First the good news. The United States, Britain, and France are asking the UN Security Council to instruct UN Secretary General Ban Ki-moon to find ways to stop weapons flowing into Lebanon. The text they are proposing also calls on Syria to do more to control its border with Lebanon and for Iran to abide by an arms embargo on shipments to Lebanon.
Here is the critical paragraph:
The Security Council, in this context, expresses grave concern at persistent reports of breaches of the arms embargo along the Lebanon-Syria border. It expresses deep concern about reports, which have not been refuted, that suspected armed Hizballah elements are alleged to be constructing new facilities in the Bekaa Valley. The Council takes note of the detailed information conveyed by the Government of Lebanon about the dangerous activities of armed elements and groups, in particular PFLP-GC and Fatah Intifada, and reiterates its call for the disbanding and disarmament of all militias and armed groups in particular in Lebanon. It underscores the obligation of all member states, particularly the Syrian Arab Republic and Iran, to take all necessary measures to implement paragraph 15 resolution 1701 to enforce the arms embargo.
Now for the bad news.
First, the proposed action is a mere Security Council “policy statement”; it does not even have the force of Security Council Resolutions, which also typically languish unenforced.
Second, the statement itself must be agreed to by all fifteen members of the Council, which means that already weak tea is likely to be further watered down.

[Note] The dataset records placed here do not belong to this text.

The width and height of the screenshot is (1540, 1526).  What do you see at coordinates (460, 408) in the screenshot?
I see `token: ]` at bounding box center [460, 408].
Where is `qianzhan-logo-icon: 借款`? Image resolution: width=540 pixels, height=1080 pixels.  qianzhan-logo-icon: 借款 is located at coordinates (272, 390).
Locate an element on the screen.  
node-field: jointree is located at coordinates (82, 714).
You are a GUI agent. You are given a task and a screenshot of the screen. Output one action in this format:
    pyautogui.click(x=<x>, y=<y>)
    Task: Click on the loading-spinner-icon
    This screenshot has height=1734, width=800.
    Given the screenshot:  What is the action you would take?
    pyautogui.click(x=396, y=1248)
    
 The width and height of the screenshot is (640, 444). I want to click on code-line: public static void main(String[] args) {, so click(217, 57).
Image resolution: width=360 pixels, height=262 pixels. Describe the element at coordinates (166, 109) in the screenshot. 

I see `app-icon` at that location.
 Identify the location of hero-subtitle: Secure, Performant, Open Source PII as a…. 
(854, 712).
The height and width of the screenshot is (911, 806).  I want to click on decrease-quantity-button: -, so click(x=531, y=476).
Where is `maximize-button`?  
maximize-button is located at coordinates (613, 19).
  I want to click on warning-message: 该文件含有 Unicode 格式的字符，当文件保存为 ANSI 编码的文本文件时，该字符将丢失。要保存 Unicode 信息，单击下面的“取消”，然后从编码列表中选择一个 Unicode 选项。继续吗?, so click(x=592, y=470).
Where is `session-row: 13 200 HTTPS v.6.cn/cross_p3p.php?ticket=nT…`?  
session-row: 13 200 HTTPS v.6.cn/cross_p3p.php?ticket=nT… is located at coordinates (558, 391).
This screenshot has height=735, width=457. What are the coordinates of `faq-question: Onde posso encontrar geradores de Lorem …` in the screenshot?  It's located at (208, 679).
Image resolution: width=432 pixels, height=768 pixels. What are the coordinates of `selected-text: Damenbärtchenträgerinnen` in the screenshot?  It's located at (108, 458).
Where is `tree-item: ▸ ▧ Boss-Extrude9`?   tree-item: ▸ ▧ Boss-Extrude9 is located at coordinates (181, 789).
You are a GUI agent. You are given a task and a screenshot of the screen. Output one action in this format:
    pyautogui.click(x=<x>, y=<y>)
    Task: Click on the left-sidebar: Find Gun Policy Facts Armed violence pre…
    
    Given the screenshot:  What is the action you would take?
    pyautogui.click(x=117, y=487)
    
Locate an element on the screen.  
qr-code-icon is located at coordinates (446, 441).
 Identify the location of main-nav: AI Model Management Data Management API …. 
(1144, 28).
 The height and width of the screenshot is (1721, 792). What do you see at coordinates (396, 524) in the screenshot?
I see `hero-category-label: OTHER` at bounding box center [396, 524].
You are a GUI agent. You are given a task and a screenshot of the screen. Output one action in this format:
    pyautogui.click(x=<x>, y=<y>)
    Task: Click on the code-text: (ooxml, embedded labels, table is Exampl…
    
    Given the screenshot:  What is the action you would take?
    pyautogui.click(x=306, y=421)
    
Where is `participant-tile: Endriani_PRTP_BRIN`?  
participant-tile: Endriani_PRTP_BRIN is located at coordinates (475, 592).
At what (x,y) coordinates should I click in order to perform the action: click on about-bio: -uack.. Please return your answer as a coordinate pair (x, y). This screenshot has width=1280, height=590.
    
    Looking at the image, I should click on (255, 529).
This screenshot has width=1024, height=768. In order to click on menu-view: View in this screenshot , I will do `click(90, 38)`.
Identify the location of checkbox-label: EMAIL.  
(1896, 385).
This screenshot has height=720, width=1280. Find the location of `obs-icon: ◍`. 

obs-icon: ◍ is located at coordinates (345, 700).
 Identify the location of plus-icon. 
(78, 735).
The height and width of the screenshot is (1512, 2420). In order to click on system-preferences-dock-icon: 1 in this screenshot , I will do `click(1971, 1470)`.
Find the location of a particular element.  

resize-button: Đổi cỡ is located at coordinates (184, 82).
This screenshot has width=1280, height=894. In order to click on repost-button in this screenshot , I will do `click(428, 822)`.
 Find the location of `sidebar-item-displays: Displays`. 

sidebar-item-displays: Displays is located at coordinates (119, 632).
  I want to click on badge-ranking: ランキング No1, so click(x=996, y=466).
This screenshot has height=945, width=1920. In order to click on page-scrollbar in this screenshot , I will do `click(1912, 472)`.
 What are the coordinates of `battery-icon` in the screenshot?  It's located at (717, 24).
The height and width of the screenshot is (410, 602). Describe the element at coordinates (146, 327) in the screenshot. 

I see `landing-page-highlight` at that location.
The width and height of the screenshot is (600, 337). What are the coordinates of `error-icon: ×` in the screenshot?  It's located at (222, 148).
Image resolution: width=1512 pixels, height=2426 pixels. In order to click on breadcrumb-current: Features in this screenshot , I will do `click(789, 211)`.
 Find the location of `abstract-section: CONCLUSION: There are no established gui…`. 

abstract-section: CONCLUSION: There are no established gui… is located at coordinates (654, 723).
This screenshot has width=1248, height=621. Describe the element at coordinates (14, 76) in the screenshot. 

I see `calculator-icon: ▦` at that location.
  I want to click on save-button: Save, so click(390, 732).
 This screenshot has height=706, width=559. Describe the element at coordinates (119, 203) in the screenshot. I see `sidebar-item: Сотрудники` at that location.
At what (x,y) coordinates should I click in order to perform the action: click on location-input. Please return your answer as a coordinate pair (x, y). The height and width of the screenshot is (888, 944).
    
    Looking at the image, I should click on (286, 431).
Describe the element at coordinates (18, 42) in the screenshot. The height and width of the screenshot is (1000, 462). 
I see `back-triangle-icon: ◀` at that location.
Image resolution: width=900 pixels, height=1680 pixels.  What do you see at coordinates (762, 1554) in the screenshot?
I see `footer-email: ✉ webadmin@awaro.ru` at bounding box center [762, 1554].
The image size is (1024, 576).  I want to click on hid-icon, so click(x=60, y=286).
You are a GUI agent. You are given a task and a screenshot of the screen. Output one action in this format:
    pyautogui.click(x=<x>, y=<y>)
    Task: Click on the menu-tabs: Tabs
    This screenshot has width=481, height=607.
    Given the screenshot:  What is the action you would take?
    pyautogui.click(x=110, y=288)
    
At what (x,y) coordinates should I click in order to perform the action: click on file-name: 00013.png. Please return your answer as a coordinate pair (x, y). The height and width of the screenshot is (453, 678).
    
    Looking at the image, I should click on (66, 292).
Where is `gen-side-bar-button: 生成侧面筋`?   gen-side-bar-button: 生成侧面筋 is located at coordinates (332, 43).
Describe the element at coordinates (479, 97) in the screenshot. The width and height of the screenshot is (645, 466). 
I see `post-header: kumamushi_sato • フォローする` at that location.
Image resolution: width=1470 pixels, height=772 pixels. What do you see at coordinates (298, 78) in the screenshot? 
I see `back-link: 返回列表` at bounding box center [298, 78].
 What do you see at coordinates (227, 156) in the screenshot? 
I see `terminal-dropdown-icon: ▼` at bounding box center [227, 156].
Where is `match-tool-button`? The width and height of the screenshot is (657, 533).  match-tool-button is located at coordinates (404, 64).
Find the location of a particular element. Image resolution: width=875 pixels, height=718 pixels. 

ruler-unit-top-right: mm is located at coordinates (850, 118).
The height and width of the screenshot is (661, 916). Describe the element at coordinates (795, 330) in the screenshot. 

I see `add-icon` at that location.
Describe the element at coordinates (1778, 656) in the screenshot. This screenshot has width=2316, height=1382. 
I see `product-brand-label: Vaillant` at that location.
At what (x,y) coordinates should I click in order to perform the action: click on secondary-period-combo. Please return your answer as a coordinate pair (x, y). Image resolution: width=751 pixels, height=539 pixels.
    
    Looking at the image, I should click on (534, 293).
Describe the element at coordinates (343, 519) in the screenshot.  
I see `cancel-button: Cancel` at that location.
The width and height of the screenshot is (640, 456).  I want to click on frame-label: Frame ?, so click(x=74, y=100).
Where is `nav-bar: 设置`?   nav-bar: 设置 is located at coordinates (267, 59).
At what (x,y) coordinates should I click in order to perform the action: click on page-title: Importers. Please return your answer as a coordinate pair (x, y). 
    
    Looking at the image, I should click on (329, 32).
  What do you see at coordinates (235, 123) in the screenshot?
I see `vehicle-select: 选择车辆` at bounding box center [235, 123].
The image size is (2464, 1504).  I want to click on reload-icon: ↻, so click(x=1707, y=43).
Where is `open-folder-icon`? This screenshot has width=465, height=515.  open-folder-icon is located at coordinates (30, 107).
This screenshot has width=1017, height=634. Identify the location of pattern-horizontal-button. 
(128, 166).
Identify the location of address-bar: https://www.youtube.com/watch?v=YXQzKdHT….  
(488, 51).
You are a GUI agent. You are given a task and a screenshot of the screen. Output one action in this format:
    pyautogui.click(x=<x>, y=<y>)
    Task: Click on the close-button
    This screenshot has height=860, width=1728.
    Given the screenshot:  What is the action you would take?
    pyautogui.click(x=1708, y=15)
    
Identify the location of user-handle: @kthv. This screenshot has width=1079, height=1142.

Third, the statement itself is already nonsensical in a characteristically nonsensical UN way. Calling on Syria to do more to control its border with Lebanon, and Iran to abide by an arms embargo, is like asking wolves to become vegetarians.
Fourth, the evil the statement aims to prevent appears to have already occurred. Over the past year, despite UN-imposed restrictions, Syrian and Iranian smuggling of rockets and missiles never ceased. This past Monday, the leader of Hizballah, Sheik Hassan Nasrallah, boasted that his group possesses an arsenal of projectile weapons that can reach all of Israel. Senior Israeli officials deny this, saying only that Hizballah’s missiles can reach northern Tel Aviv. Hizballah also boasts of possessing 33,000 shorter-range rockets of the kind that rained down on northern Israel last summer. Whether this number is an exaggeration or not is both unclear and irrelevant. Even if the tally is not 33,000, it is evident that Hizballah does have a huge number of rockets in its possession, many of them smuggled into Lebanon over the past year.
Fifth, the UN statement, for the sake of being balanced and evenhanded, will express concern over “the increase in Israeli violations of Lebanese air space.” But these alleged “violations” are one of the principal means by which Israel and the rest of the world have any measure of the scope of the smuggling that the UN will now ineffectually strive to halt.